Une "confrère" de notre jeune et bizarre doctoresse, miss Elisabeth Kellet, qui végétait sans pratiques en suivant les bonnes traditions de la médecine officielle, fut prise d'une cuisante jalousie envers sa concurrente triomphale et lui déclara la guerre.
Au nombre de ses plus graves hostilités figura la fondation d'un journal hebdomadaire, portant le titre de The Foolish Lyons (ce qui veut dire Lyons la Folle), dans lequel elle ne se contenta pas de discuter et de ridiculiser les théories thérapeutiques de miss Eleanor, mais où elle alla jusqu'à attaquer sa vie privée et à l'accuser d'une quantité de choses horribles, comme de distiller de la chair de cadavres pour composer ses médicaments!

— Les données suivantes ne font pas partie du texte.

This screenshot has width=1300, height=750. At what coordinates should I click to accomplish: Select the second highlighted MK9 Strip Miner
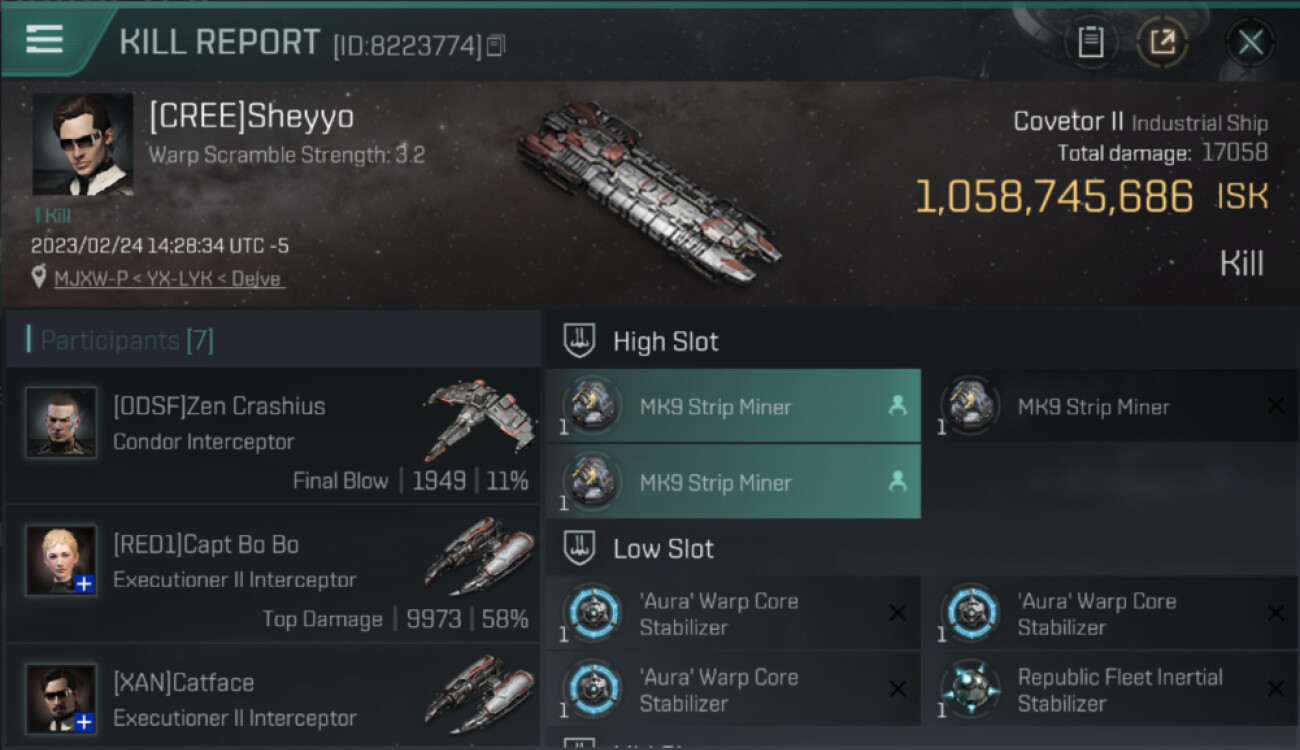coord(733,482)
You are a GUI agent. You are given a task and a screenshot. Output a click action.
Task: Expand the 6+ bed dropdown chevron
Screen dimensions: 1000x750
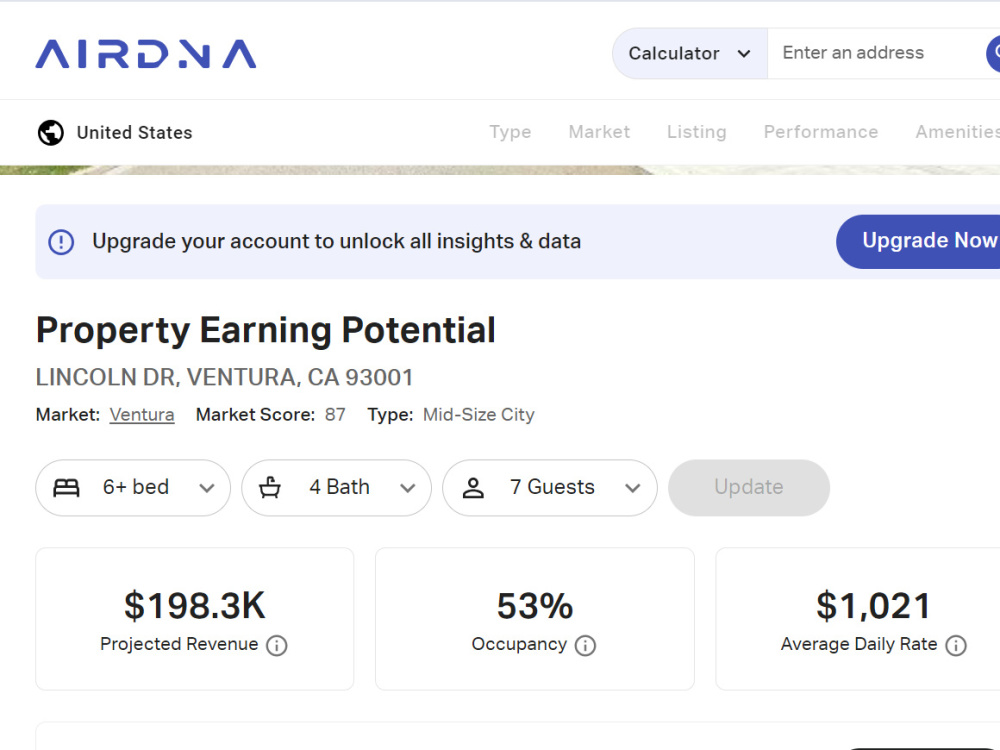[x=207, y=489]
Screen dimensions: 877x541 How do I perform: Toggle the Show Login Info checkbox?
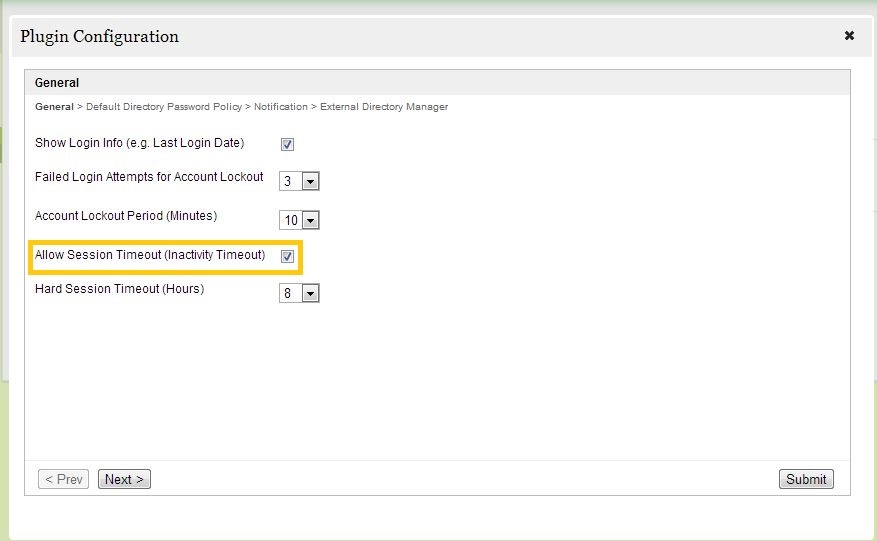(287, 144)
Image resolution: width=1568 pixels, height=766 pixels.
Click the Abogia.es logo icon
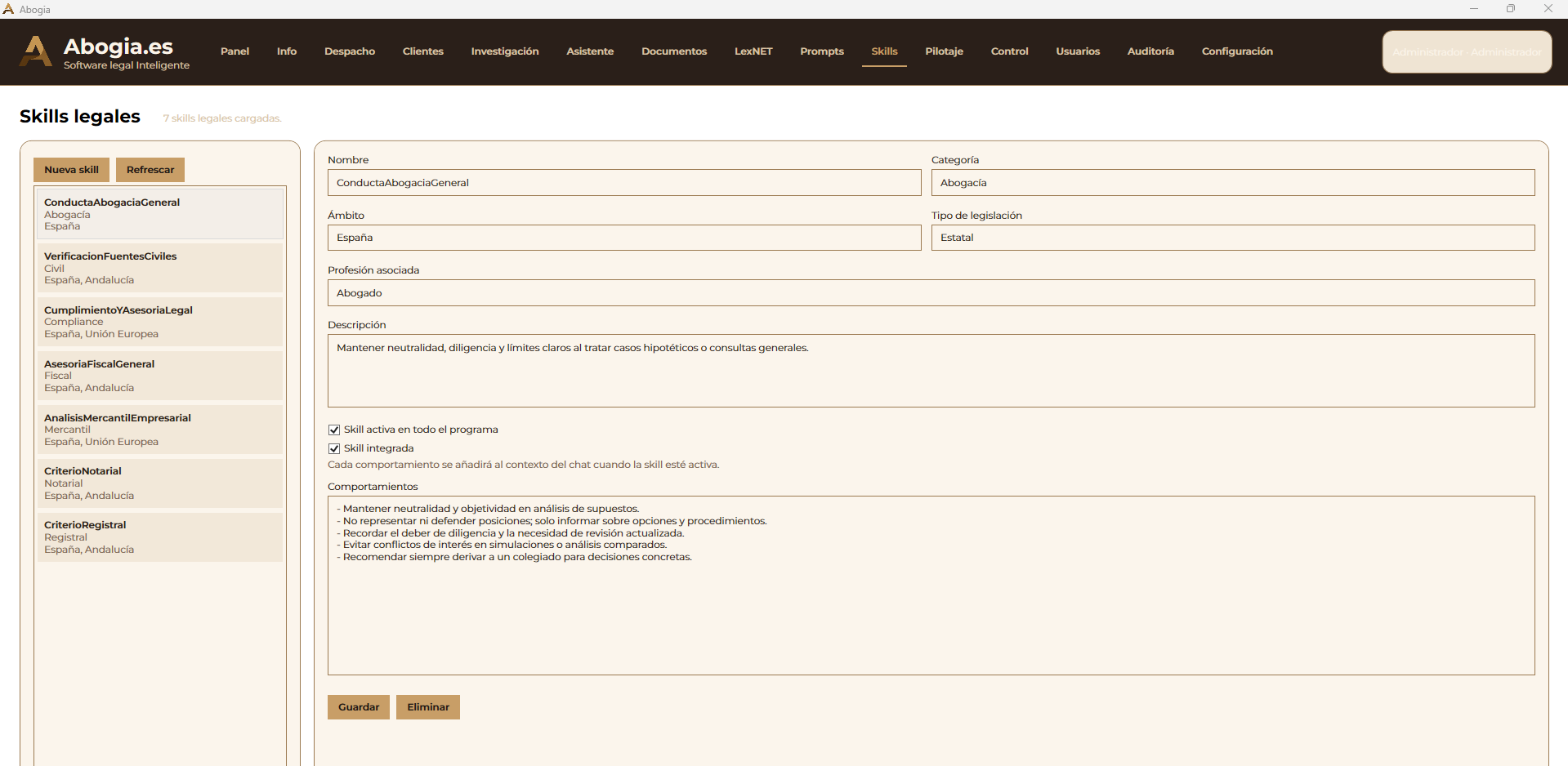(x=35, y=51)
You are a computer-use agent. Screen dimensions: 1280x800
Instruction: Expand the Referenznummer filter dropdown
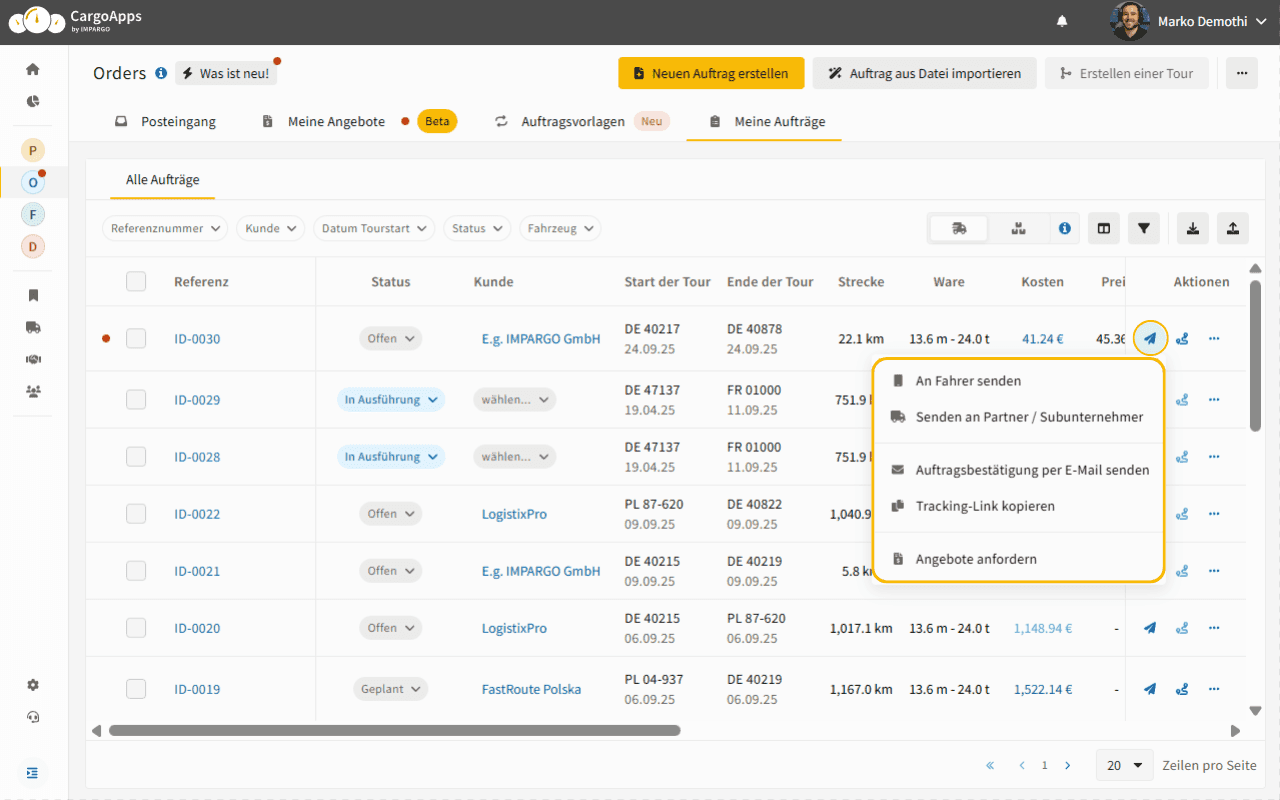coord(165,228)
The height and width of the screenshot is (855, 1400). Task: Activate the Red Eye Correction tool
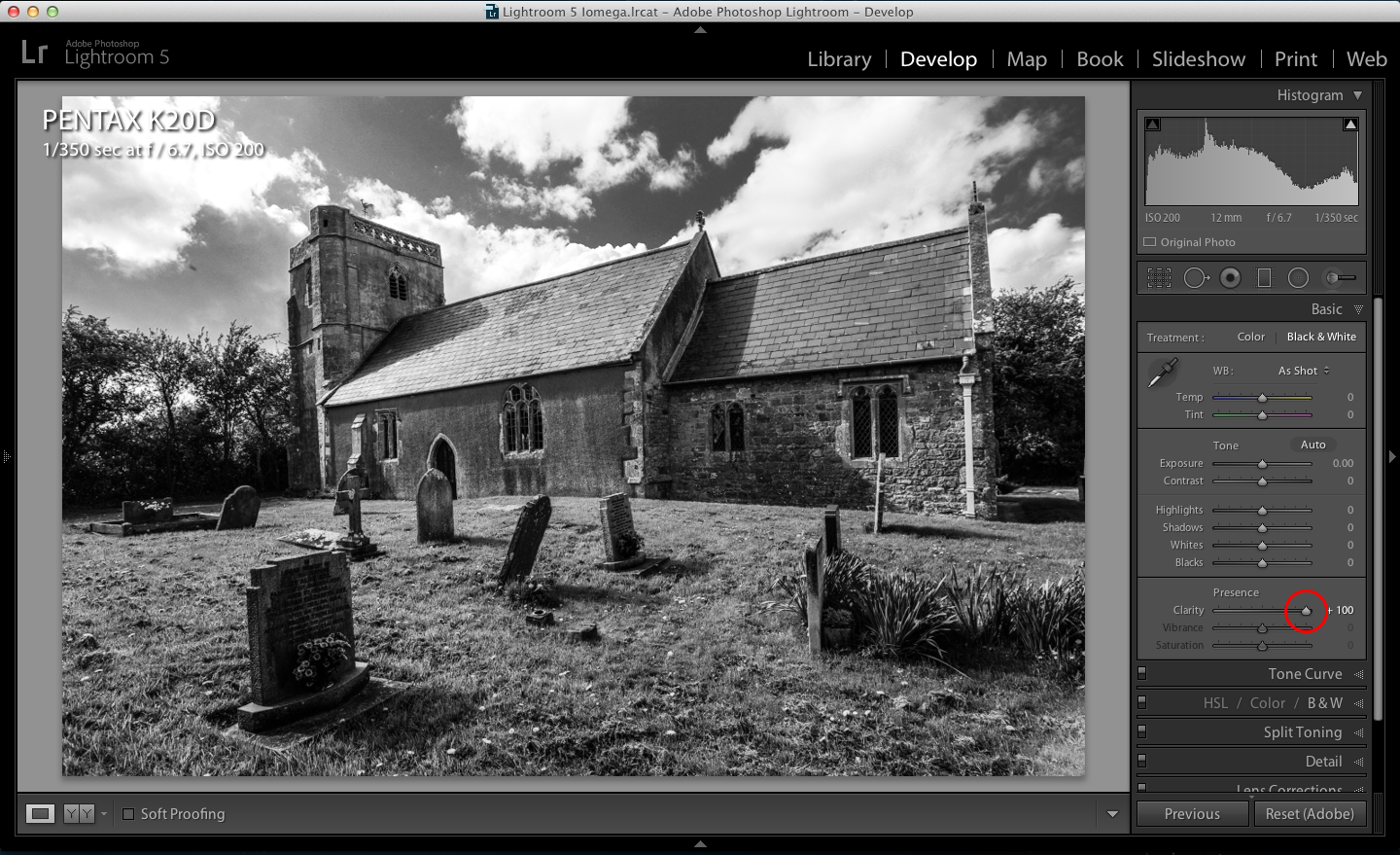pyautogui.click(x=1230, y=278)
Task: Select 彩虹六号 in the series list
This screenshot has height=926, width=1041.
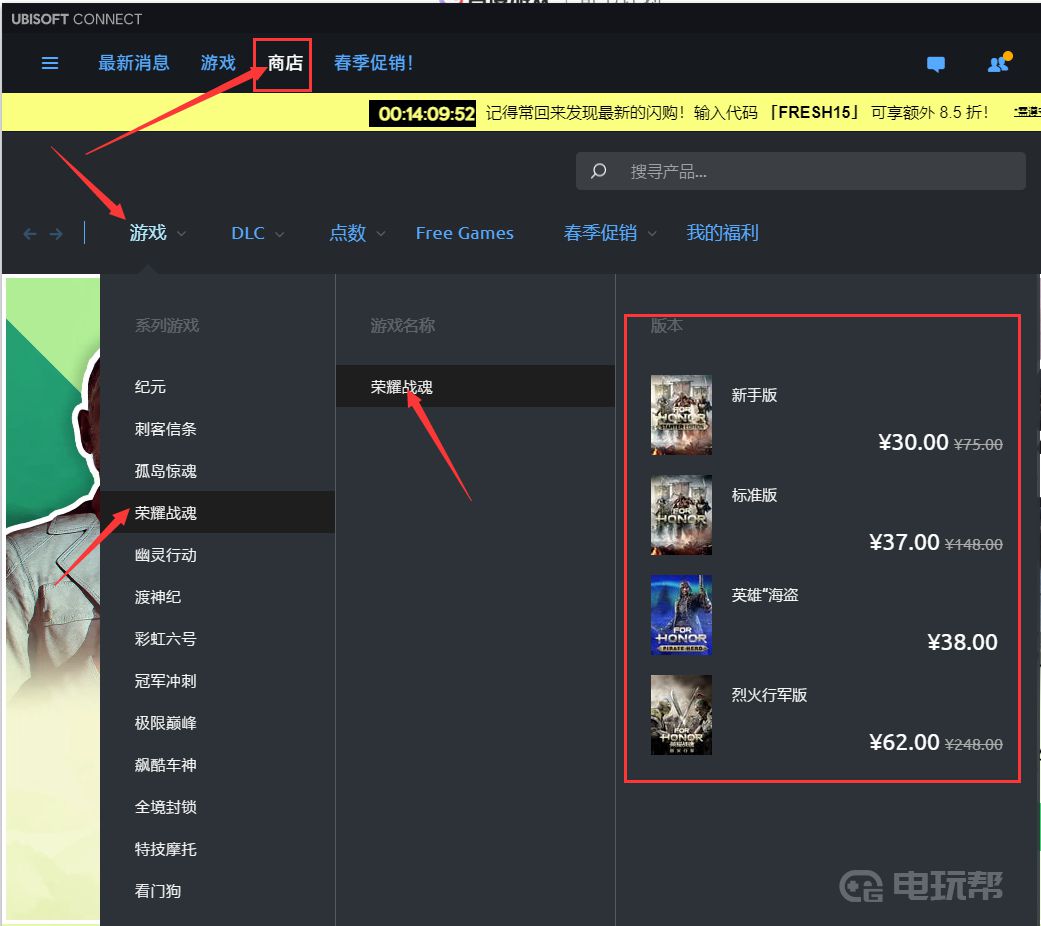Action: (x=166, y=639)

Miss Lyons, après avoir ri, puis haussé les épaules, finit par perdre patience; et, en bonne Américaine pratique, voulant éviter des pertes de temps dans des disputes stériles, elle envoya ses témoins à miss Kellet, qu'elle appela en combat singulier. Et, de fait, singulier il fut.
Miss Lyons fit dire à son adversaire:
Il est bien entendu que, si nous allons sur le terrain, c'est que nous voulons notre mort réciproque, sans quoi ce serait du temps perdu. Il s'agit donc d'employer l'arme la plus homicide, afin que la victime n'en réchappe pas. Or, vous prétendez que mes remèdes tuent mes malades. Je vous propose donc que nous tirions au sort une grosse fiole de ces mortels élixirs, et que celle que désignera le hasard la boive en entier d'un seul trait.
La concurrente accepta cette rencontre..
Un duel bien Américain.
Des témoins ayant été choisis, le duel eut lieu sur le tard, dans un cimetière. Le sort ayant désigné miss Kellett, elle but crânement la terrible fiole, non sans avoir préalablement dit adieu à ses témoins et remis son testament à l'un d'eux.
Il n'y avait pas une minute qu'elle avait absorbé le breuvage, quand les assistants la virent chanceler, puis se tordre dans des convulsions atroces en poussant des cris déchirants.
Tous les spécifiques furent vains pour arrêter cette effrayante crise, à laquelle succéda un état comateux, pareil à la mort, et qui dura deux jours et demi.
Le piquant de l'aventure et la surprise de beaucoup de monde furent que la patiente sortit de cette léthargie, non seulement saine et sauve, mais radicalement guérie d'une maladie intestinale qui la minait et lui aigrissait le caractère.
Miss Kellett, sur ce résultat, s'étant convertie aux doctrines de miss Lyons, dont elle devint la plus fervente adepte, celle-ci l'a prise comme associée, car elle ne peut plus suffire toute seule à la clientèle, qui, depuis cette aventure a triplé.
Mon Dimanche, revue populaire illustrée, 13 septembre 1903.